Another week, another security breach.
In what's starting to feel like a regularly scheduled event, a major retailer or service provider makes the news because of a major data breach. Rarely, if ever, do security breaches affecting small businesses grab headlines. But they happen, and when they do they can seriously damage a company's finances.
A recent report (PDF) from the security specialists at Kaspersky reveals that on average, recovering from a security breach costs small businesses $38,000. Although it's a drop in the bucket compared to the $551,000 sting suffered by large enterprises, not all small businesses can take with that kind of a hit without it affecting their growth, or outright slamming the brakes, on their business.
Small Business Data Security Denial
A data breach is preventable, stressed Andrey Pozhogin, senior product marketing manager at Kaspersky Lab North America. But as usual, human nature throws a wrench into the works. Most small business owners understand that risks to their networks, PCs, and servers exist; they just don't think it can't happen to them, Pozhogin told Small Business Computing.
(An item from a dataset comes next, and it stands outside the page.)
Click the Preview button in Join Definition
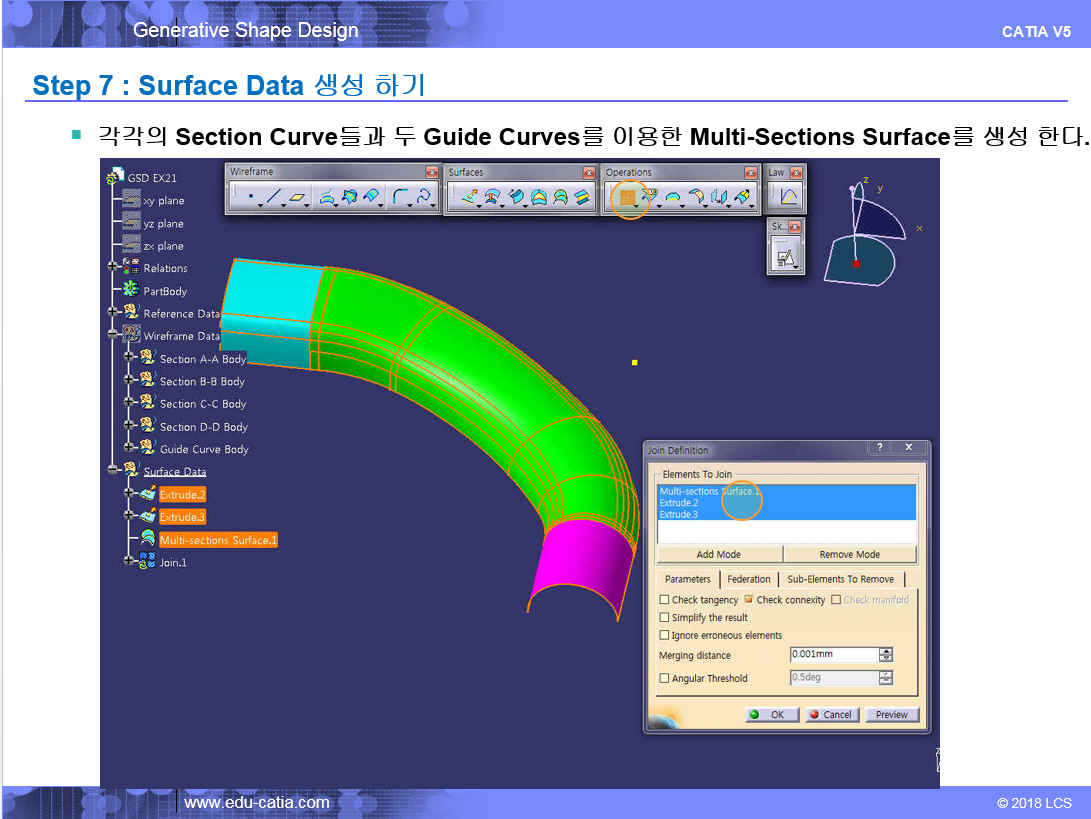The image size is (1091, 819). [x=891, y=715]
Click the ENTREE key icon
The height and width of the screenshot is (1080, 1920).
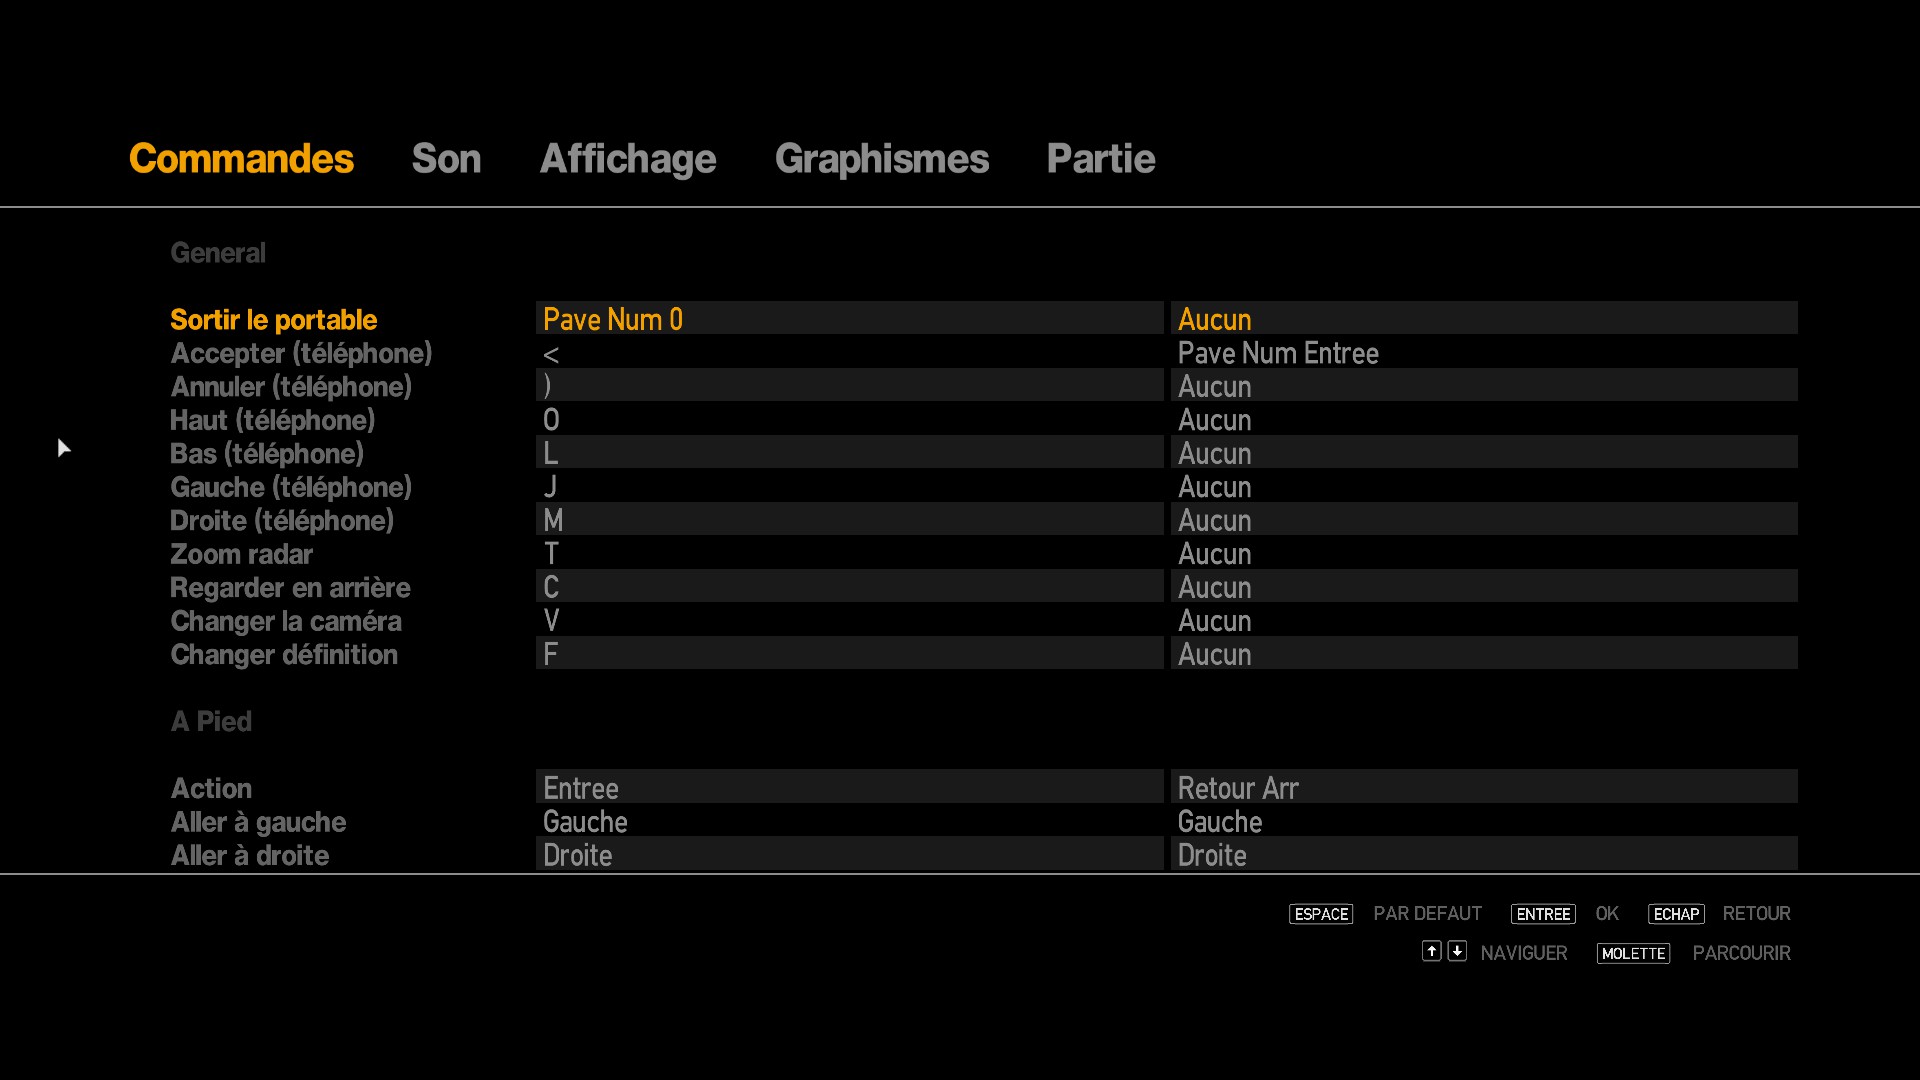point(1542,914)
"Although [small business] awareness around security is up, it's not affecting their security strategies," said Pozhogin. Despite the attention-grabbing headlines and the occasional replacement credit/debit card in the mail—courtesy of the latest large-scale data breach—those concerns fade the moment a small business owner gets to work.
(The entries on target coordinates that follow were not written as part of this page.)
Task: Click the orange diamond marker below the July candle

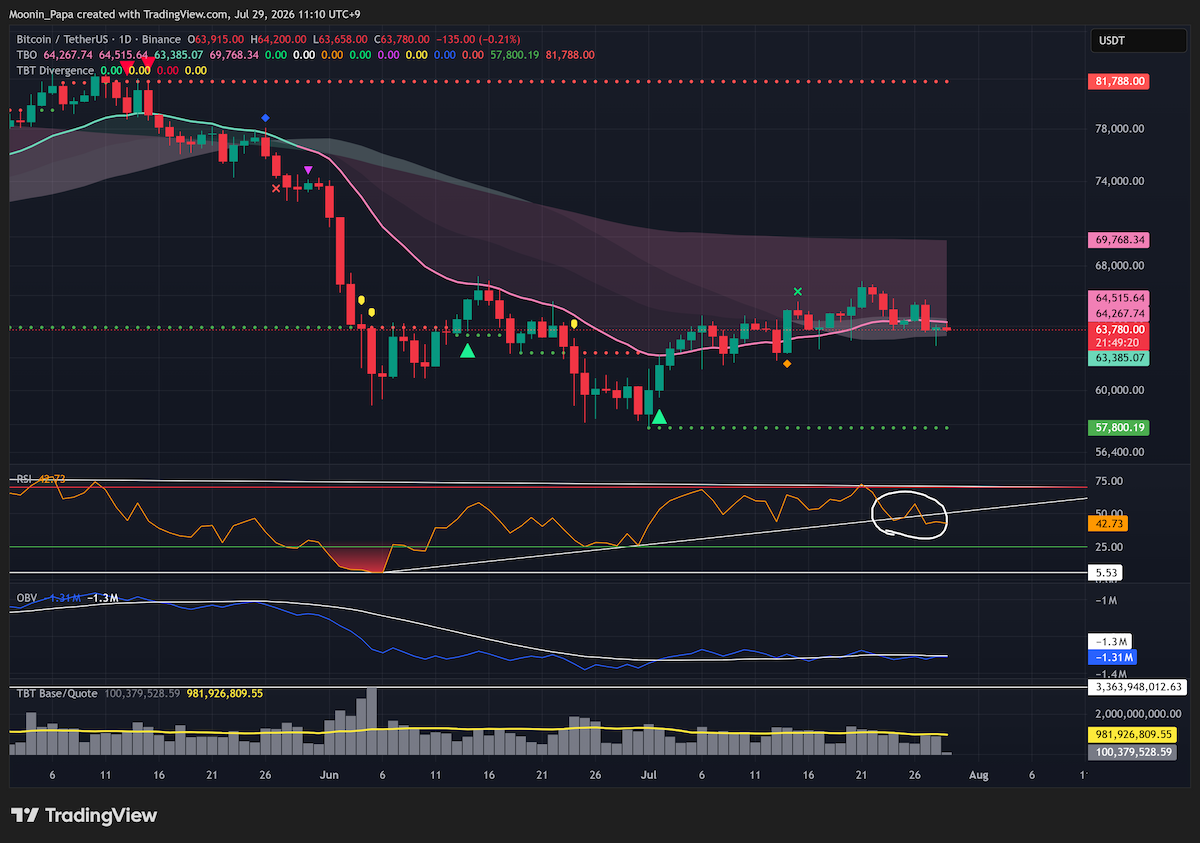Action: pos(787,364)
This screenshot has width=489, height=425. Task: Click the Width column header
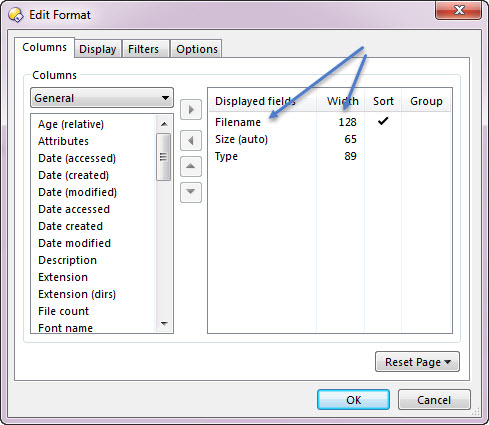[341, 101]
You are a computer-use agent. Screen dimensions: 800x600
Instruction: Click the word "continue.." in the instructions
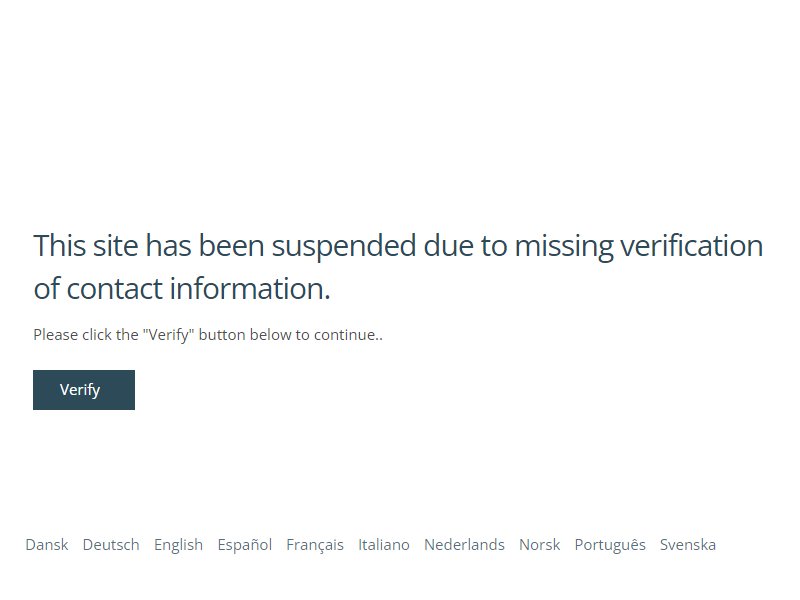click(348, 335)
Entrepreneurs aren't willfully throwing caution to the wind. They just don't know any better. "You're not a security officer, you have a business to run," Pozhogin said. But if there's one thing business owners understand, it's money. By highlighting the costs of inadequate data security, Pozhogin and his group hope to prod SMBs into action.
The Cost of a Small Business Data Breach
Kaspersky Lab and B2B International, a market research firm, surveyed 5,500 companies across the globe. Eight-eight percent of SMBs (1,500 seats or fewer) had incurred the expense of professional services to bounce back from a breach, typically $11,000.
If word that a small business suffered a security breach spreads, it can say good-bye to $16,000 in lost business. In particularly nasty cases where IT systems have crashed or need to be taken offline for a thorough cleansing, SMBs can lose $66,000 due to downtime.
And don't put away the company checkbook once the dust settles.
To prevent an incident from happening again, SMBs can expect to fork over $8,000 on average in indirect spending. Fifty-four percent of SMBs reported spending $7,000 on new IT systems to guard against security breaches. Another 47 percent said they spent $5,000 in training while 41 percent parted with, on average, $5,500 for knowledgeable staff.
Small Business Data Held Hostage
Like large businesses, SMBs can suffer from a range of threats, including targeted espionage, as sinister as it sounds, to good old-fashioned attempts to gain unauthorized access to their networks. Particularly, Kaspersky warned that SMBs should be on the lookout for distributed denial of service (DDoS) attacks that seek to overwhelm a smaller organization's comparatively weaker network defenses.
However, said Pozhogin, there's another threat that's been making life miserable for many businesses: ransomware.
This type of malware encrypts your data files are and holds them hostage until you pay up. Short of keeping regular backups, there's little you can do but meet the cyber-robbers' demands and hope they keep their end of the bargain.
And good luck trying to retrieve the encryption on your own. "There are thousands of different variations of [ransomware]," said Pozhogin, in addition to the widespread use of strong encryption. "It's an example of a great technology used as a weapon against lawful users."